BuzzFlash.com Presents:


Honoring reporters who just can't handle the truth!

July 12, 2007

David Brooks

For reporting that is an embarrassment to the profession of journalism, and for being beholden to corporate paymasters rather than the citizens of America.

Competing for our third weekly Media Putz of the week honors, David Brooks took home the trophy with his column on the "commutation" of Scooter Libby: "Ending the Farce."

As the expression goes, Brooks had our BuzzFlash readers impressed with his "putziness" from hello.

Shortly after Brooks compares the outing of a CIA operative and the destruction of her network and usefulness as a "farce in five acts" ending, according to Brooks, with justice being done in keeping Libby out of prison, the smarmy "in the tradition of William Buckley" New York Times columnist lets loose with this wing ding of a winger sentence: "The drama opened, as these dark comedies are wont to do, with a strutting little peacock who went by the unimaginative name of Joe Wilson."

What is Brooks' theme song: "It's all Happening at the Zoo"?

David Corn of the Nation, who first exposed the Plame outing in "The Nation" (quickly followed by a series of editorials in BuzzFlash about the significance of the infamous Bob Novak column), wrote an excellent dissection of the inaccuracies and sappy language in Brooks' July 3 commentary.

Like Corn, we wavered between being appalled and laughing uproariously, after reading Brooks opining, "In short order, Wilson established himself as the charming P.T. Barnum of the National Security set, an inveterate huckster who could be counted on to wrap every actual fact in six layers of embellishment."

A columnist on the move, Brooks, in just a couple of paragraphs, overstretched his analogies as they traveled from the zoo to the circus, which may more aptly be applied to Brooks' strained attempt to appear professorial.

As one of the BuzzFlash nominators, Rich Miles of Kentucky, noted of the latest Brooks exercise in snooty Bushevik prose:

Mr. Brooks has been for some time now one of the most reliable conduits for almost any sort of lie the Bush administration wants to spread to us. However, in a recent column on the commutation of I. Lewis Libby's sentence, Brooks crossed over the line from snarky partisanship into full-blown third graders' name-calling.

For a supposed nationally respected columnist, employed by one of the nation's most widely distributed and allegedly respected papers, to refer to a former U.S. ambassador as a "strutting little peacock of a man who goes by the unimaginative name of Joe Wilson" is to lower the level of our national discourse even further than its already abysmally low levels. Not to mention that the characterization provides no essential information about Amb. Wilson - it only allows Mr. Brooks the opportunity to be a snotty little jerk. Even more than usual.

The same column, in which the above prose assaults the reader, is a textbook case of making every element of the matter under discussion twist and turn to fit the writer's thesis, regardless of truth or even plausibility. Mr. Brooks has often demonstrated his ability to spin any event, any fact to the supposed benefit of his idols in the White House. In this most recent column, he shows his willingness to stoop to infantile name-calling as well. In truth, I'd be willing to nominate Mr. Brooks for some sort of "Lifetime Achievement" MediaPutz award. But for the time being, I'll settle for just the weekly prize.

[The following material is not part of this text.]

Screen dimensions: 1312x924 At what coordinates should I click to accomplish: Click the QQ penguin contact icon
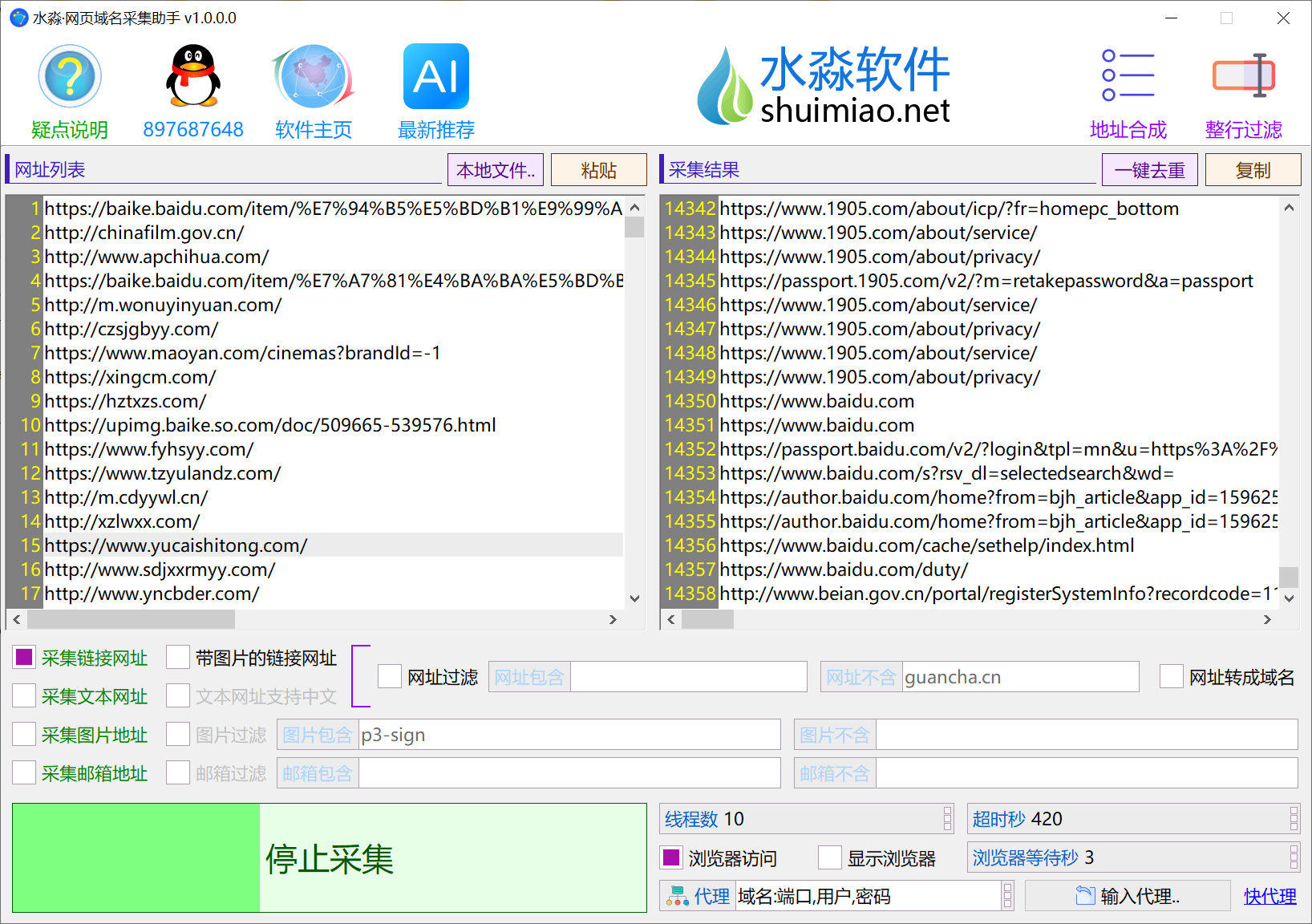tap(193, 76)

David Brooks, you are a model of that most elite of species, the highbrow Media Putz -- a lot of nonsensical blather wrapped in $50 words. Of all the unintended errors and guffaws offered up in "Ending the Farce," we spit up our beer on this one: "President Bush entered the stage like a character from another world, a world in which things make sense."

With columns like your piece on the Libby "commutation," you remind us how easy it is to separate journalism from the truth.